この後しばらくはバクラウという村がどんなところかが語られ、なかなか抑圧者側の姿がみえません。ここはしばらく我慢していますと(笑)、やがて映画の基本構成が悪党に包囲された村というマカロニウェスタン系の西部劇のスタイルであることがわかってきます。

で、やはりこの映画が特異なのは、バクラウという村はひとり指導者がいてといった西欧的価値観の集団ではなくアナーキーな集団だということです。描き方がかなり雑然としていますが、それ自体もアナーキーだということでしょう(笑)。

そして、映画は次第にスプラッターシーンが増えていきます。

トニー・ジュニア、殺人集団、ドローン、イヤホン

バクラウを封鎖している抑圧者側の姿が少しずつ明らかになってきます。
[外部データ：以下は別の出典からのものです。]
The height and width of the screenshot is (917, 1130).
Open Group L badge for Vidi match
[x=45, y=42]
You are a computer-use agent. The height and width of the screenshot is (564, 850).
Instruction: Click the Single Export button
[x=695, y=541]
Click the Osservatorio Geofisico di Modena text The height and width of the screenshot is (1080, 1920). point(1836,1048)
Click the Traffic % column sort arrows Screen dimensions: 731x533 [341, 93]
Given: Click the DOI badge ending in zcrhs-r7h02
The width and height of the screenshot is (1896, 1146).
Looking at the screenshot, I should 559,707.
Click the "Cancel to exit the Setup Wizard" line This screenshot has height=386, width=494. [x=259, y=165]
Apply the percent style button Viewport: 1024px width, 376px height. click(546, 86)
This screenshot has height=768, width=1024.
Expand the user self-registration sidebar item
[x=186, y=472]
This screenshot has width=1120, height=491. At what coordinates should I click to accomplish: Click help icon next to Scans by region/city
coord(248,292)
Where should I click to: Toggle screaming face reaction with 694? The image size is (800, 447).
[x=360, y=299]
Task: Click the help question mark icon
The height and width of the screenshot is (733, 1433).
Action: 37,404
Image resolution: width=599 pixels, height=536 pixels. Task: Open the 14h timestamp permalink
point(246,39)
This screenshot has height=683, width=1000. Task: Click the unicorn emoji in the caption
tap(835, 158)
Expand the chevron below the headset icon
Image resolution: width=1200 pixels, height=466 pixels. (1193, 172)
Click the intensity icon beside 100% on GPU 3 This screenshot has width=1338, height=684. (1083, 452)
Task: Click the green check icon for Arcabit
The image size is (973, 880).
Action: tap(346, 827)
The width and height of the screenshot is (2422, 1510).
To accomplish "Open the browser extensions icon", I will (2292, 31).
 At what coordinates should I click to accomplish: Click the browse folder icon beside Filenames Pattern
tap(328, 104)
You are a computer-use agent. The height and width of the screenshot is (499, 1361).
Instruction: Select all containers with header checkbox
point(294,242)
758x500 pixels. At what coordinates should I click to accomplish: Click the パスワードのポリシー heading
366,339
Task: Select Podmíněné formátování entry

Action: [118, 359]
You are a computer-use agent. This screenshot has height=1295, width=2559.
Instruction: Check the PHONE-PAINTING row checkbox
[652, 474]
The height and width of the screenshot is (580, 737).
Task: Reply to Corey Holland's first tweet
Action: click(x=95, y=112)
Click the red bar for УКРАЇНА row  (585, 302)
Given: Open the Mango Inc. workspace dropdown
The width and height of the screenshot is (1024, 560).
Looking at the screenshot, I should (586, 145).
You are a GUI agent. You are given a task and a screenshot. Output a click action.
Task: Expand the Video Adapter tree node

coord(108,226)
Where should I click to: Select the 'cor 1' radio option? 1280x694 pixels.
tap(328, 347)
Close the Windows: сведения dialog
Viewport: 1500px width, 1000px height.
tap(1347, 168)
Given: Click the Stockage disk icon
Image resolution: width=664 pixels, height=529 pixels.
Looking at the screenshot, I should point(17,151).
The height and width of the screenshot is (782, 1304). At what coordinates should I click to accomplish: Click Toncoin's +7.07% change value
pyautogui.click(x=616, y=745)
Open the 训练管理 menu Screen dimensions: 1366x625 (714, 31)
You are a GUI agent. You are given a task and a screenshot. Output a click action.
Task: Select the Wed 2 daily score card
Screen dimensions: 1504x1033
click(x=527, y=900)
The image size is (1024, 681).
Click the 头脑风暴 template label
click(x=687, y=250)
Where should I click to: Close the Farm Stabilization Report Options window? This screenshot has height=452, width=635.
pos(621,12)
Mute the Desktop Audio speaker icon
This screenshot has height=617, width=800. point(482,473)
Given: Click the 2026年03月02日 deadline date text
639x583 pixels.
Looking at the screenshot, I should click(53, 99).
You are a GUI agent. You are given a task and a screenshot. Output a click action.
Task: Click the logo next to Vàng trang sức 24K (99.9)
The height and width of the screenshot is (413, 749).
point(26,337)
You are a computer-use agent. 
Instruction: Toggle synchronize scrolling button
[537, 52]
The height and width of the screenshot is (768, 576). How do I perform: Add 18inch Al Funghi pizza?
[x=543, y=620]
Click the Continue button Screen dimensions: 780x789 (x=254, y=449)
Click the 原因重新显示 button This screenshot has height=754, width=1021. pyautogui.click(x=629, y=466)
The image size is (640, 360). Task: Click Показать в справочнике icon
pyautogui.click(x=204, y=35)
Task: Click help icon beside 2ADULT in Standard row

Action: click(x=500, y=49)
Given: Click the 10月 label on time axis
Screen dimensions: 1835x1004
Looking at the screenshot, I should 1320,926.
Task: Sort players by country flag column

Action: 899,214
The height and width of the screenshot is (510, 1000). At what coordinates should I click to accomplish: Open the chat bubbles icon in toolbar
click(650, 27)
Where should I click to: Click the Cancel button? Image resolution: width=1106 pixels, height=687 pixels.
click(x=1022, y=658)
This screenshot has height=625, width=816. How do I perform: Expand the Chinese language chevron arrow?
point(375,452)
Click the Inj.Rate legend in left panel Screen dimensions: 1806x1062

まず市長を目指す男トニー・ジュニア、この人物がチープなのは抑圧者の単なる手先だからでしょう。

バイクの二人組、そしてその二人を含む殺人集団が姿を現します。

この殺人集団はあからさまな差別的階層で構成されています。

  • 英語が公式言語として使われる
  • バイクの二人はブラジル南部富裕層の出身
  • 他のメンバーは白人であり二人をドローンで監視する
  • 白人たちにイヤホンで指示を出す見えない存在

この映画は抑圧、被抑圧という社会構造を描いているわけですが、さらに言えば、その抑圧側にもさらに階層があり、それはヨーロッパ(白人)帝国主義が非白人地域を植民地化するために用いた被抑圧者を分断して支配していくという巧妙な手口をも意識されているんだと思います。

その意味ではバクラウという村は最下層の集団に位置づけられ、この映画はそこに軸足を置いているということになります。

バクラウ、戦闘モードへ 

村外れの農場が殺人集団に襲われ、また村人2人も殺害されます。ここらあたりから映画は一気に面白くなります。

パコッチが殺された村人を車に乗せてルンガのもとに応援を求めに行くシーンにかかる曲「Réquiem para Matraga(マトラガのレクイエム)」、レクイエムなんですが、Google翻訳で歌詞を見ますと戦闘モードに入る曲です。

ルンガのアジトが干上がったダムというのも暗示的です。

ルンガをやっているシルベロ・ペレイラさん、存在感ありますね。

ただ、あまり出演シーンはありません。こういうところでもこの映画がマカロニウェスタンを参照しているにしても悪党対用心棒的なものとは一線を画しているということの現れだと思います。

ルンガが穴を掘ると言って皆で穴を掘り始めます。てっきり壕のようなものかと思いましたら違っていました。ラストでわかります。

殺人集団の後ろにはアメリカ的なるものが…

殺人集団によってバクラウの子どもが殺され、脱出しようとした夫婦も殺されます。

殺人集団のアジトでは子どもを殺したことから仲間内で言い争いになり、興奮したひとりがボスであるマイケル(ウド・キア)をナチ呼ばわりします。マイケルは37歳だというその男に、自分は40年ドイツに帰っていない、お前以上にアメリカ人だとその男に向けて発砲します(防弾チョッキをつけている)。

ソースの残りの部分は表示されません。